Trump’s hard-line approach took an abrupt U-turn June 12, where Kim and Trump bent-over backwards to show good faith. Trump got Kim to agree in principle to de-nuclearizing, though there’s some confusion what that means. Most experts in the U.S. think de-nuclearization means dismantling existing nukes, uranium-enriching centrifuges and short, medium and long-range nuclear missiles. It wasn’t that long ago Sept. 25, 2017 that North Korean Foreign Minister Ri Yong-ho told the U.N. General Assembly that it was “inevitable” DPRK missiles would ht the U.S. North Korea “is extremely afraid to pursue hard-line provocations,” said Park Hwee-rhak, professor of politics at Seoul-based Kookmin University.
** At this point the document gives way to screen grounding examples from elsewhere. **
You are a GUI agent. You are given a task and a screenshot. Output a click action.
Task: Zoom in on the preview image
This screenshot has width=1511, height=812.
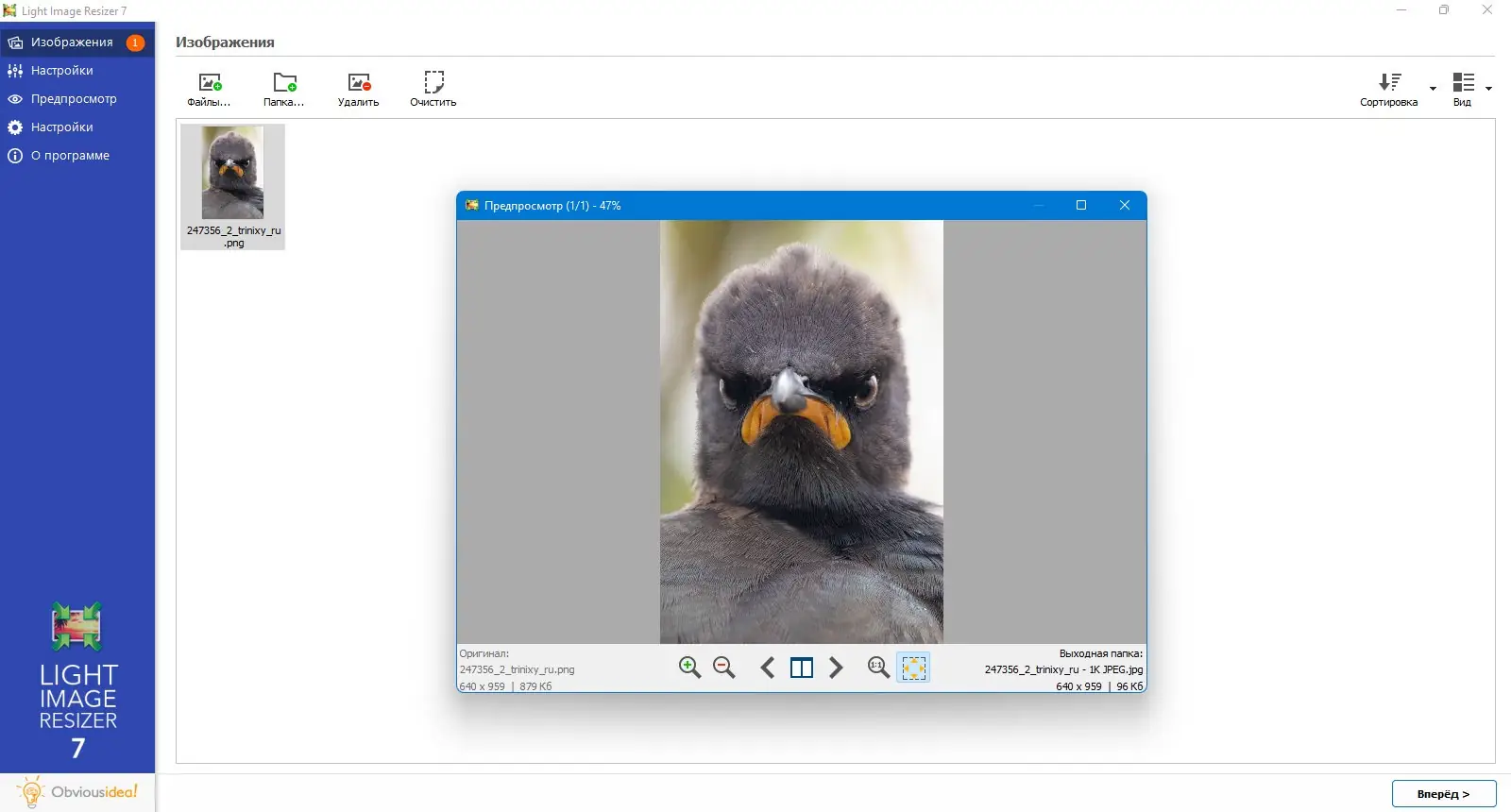689,668
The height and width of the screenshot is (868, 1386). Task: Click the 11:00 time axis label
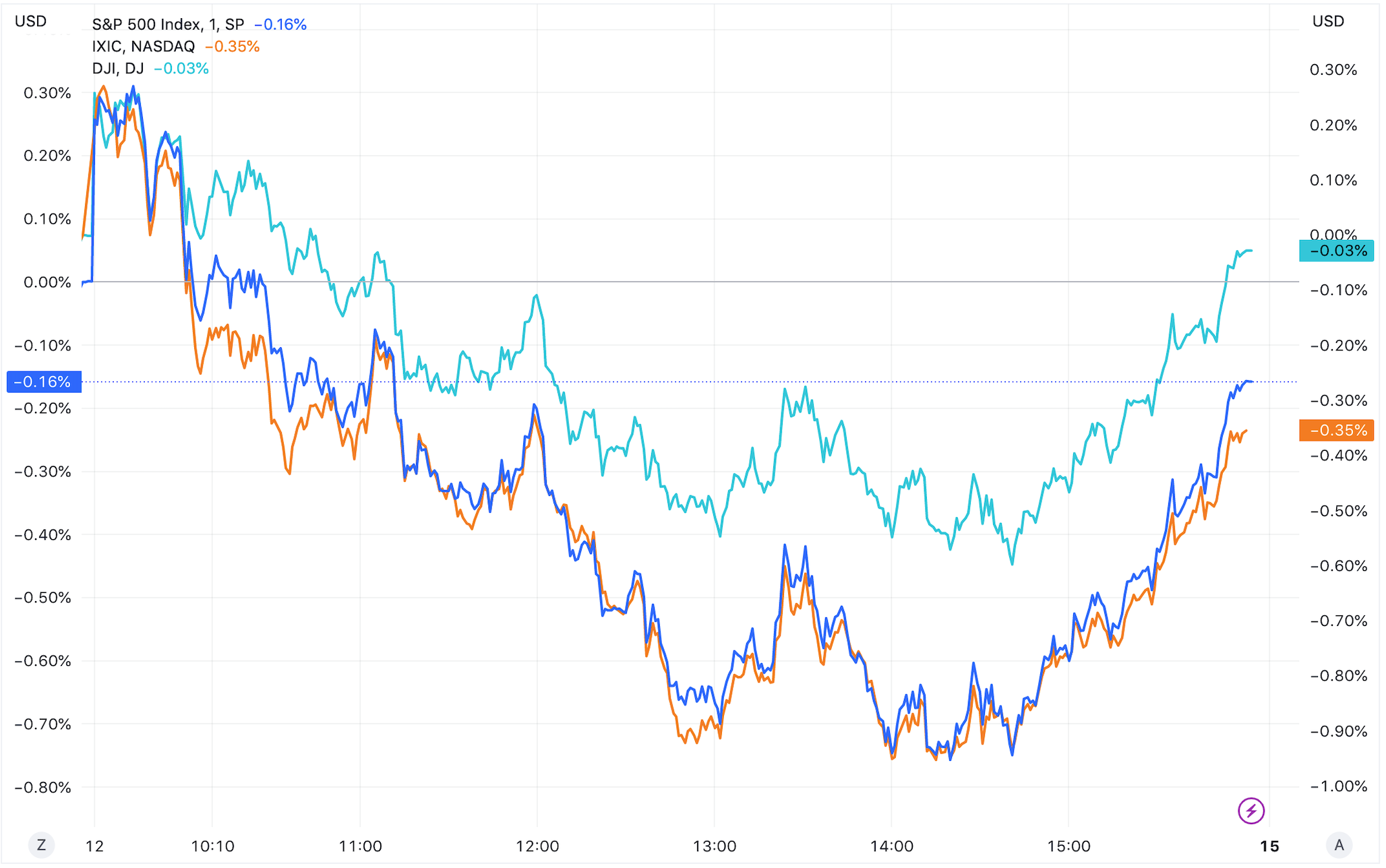coord(360,846)
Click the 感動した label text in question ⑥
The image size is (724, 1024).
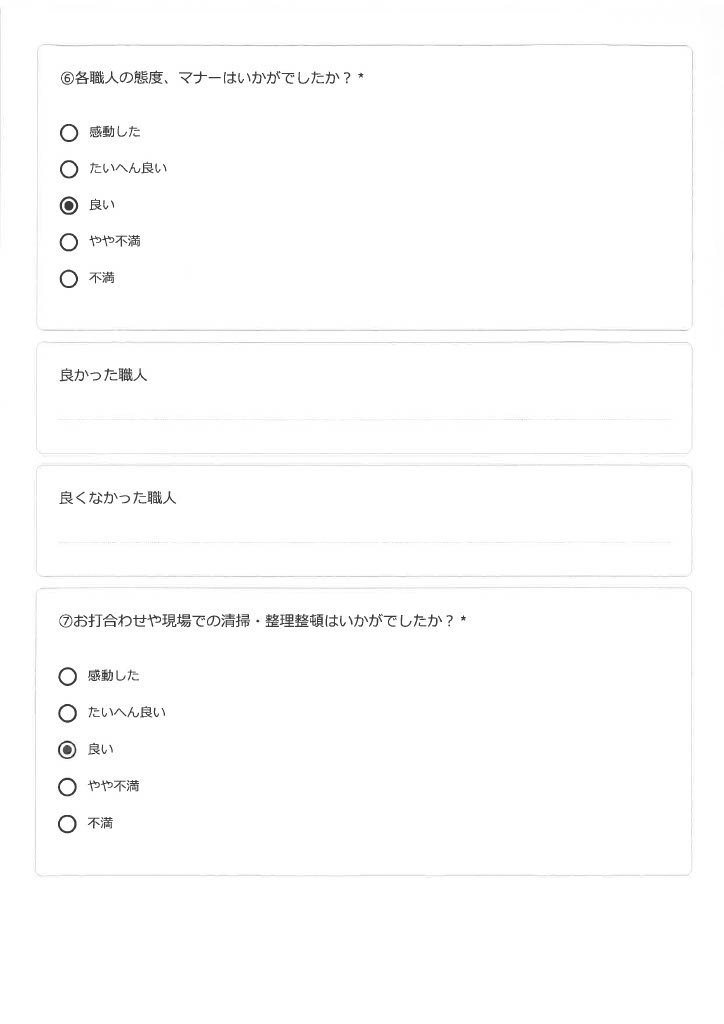pyautogui.click(x=115, y=132)
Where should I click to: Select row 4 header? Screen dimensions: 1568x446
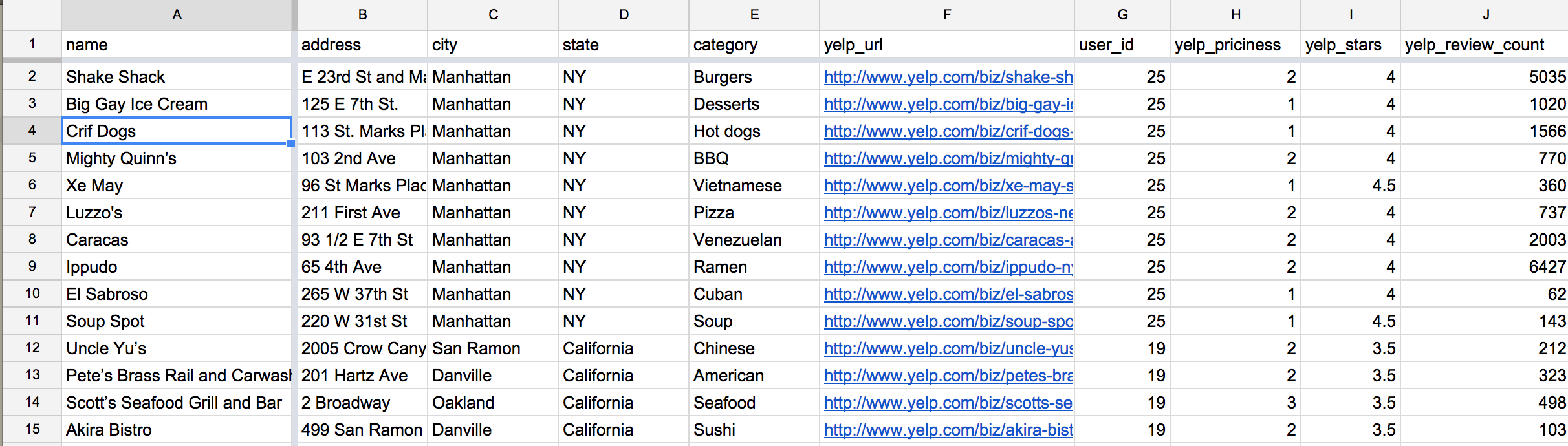pyautogui.click(x=32, y=131)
Hwee-rhak thinks Trump’s get-tough policies have worked on the DPRK, discouraging KCNA from ratcheting up the war-mongering rhetoric.
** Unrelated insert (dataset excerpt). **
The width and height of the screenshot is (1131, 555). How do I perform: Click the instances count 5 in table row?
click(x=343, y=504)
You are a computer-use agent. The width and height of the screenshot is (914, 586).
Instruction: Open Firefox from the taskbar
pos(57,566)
As the Mueller probe steals Washington’s headlines, North Korea has taken a backseat, leaving diplomats from the U.S., South Korea and DPRK to continue working on a peace deal. “In that sense,” Park said. “The current U.S. strategy seems to be working on containing North Korea,” something rejected by North Korea’s foreign office. North Korea wants another summit to hash out remaining details in any long-term peace arrangement, where the U.S. and DPRK formalize their commitments to each other, including a strong U.S. commitment to economic development. Whether admitted to or not, a vast majority of North Korean’s 25.9 million people live in poverty, famine and despair, desperately needing U.S. help. Any economic assistance agreement would be taken by Kim as a positive step forward in working out the rough edges of a lasting peace deal.
North Korea needs more than “maximum pressure” and sanctions to move ahead on de-nuclearizing the Korean Peninsula. When Kim promised Trump to work toward that goal June 12, he wanted the U.S. to work first on a peace treaty formally ending the July 27, 1953 end to the Korean War. While there’s no question that the current U.N. and U.S. sanctions squeeze the North Korean economy, it also pushes Pyongyang from starting to de-nuclearize. “The U.S. should realize before it is too late that ‘maximum pressure’ would not work against us and take a sincere approach to implementing the Singapore DPRK-U.S. Joint Statement,” said KCNA. If Trump and Pompeo pivot to working on a peace treaty to officially end the Korean War, Kim would be far more amenable to follow the disarmament path. Kim wants to see less sanctions and more work on a peace treaty to start disarming.